Relationship Between Level of Blood Pressure Measured Casually and by Portable Recorders and Severity of Complications in Essential Hypertension

Abstract
The relationship of the degree of severity of cardiovascular complications, graded according to ocular funduscopic, electrocardiographic, and roentgenographic (heart size) criteria, to arterial blood pressure levels was investigated in 124 patients with essential hypertension. Blood pressure levels were determined both by casual measurements and by means of a portable semiautomatic blood pressure recorder worn during the patient''s normal daily activities. A significant correlation was found between the overall severity of hypertensive complications and the average casual systolic and dias-tolic blood pressures; the correlation with the corresponding pressure readings obtained with the portable recorder, however, was significantly higher.
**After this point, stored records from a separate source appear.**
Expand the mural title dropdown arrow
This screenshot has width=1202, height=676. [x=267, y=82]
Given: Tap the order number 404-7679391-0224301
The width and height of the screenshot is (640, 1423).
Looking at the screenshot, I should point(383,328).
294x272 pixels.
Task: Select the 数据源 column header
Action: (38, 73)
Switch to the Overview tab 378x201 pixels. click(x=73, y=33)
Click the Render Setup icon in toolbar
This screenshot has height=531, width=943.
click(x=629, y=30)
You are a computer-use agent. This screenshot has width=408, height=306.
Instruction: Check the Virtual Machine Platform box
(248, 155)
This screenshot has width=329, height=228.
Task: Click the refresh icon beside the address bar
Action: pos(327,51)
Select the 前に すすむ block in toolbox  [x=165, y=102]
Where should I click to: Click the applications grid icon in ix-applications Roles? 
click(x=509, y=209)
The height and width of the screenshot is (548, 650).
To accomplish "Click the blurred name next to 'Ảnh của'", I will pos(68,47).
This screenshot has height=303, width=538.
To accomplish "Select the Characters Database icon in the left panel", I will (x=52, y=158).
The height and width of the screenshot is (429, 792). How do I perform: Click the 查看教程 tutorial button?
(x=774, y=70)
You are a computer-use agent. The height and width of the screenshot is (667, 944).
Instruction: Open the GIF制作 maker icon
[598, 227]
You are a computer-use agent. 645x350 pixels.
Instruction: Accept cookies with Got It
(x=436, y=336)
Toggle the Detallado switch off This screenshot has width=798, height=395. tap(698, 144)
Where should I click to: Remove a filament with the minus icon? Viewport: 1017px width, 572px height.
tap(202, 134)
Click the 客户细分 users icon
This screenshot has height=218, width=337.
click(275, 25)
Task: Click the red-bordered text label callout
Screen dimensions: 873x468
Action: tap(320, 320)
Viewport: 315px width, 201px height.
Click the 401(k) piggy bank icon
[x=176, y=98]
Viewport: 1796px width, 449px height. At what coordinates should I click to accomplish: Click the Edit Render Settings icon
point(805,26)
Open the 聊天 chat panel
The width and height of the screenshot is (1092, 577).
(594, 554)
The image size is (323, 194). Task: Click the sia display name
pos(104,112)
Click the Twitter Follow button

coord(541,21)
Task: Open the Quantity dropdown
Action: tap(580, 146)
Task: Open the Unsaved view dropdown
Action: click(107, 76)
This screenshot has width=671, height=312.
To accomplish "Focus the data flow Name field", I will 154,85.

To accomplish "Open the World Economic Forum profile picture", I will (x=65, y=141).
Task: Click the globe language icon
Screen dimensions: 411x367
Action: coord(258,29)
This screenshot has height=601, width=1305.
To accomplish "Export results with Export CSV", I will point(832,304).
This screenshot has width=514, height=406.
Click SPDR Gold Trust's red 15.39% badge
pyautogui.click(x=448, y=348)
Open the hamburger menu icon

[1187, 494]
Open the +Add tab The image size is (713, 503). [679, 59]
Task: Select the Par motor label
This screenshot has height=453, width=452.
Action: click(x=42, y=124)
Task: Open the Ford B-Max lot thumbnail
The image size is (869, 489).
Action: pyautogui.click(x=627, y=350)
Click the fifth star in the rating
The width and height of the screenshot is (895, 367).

The relationship between the average pressures obtained with the portable recorder and the severity of complications was quantitative; the higher the mean systolic and diastolic pressures, the greater the average degree of severity. No correlation was found between severity of complications and variability of the systolic or diastolic pressures recorded by the patient or between severity and duration of hypertension as best determined from the medical history. A low but significant correlation was found with age. The results of the study support the view that the severity of cardiovascular complications in essential hypertension is mainly determined by the average level of the arterial blood pressure.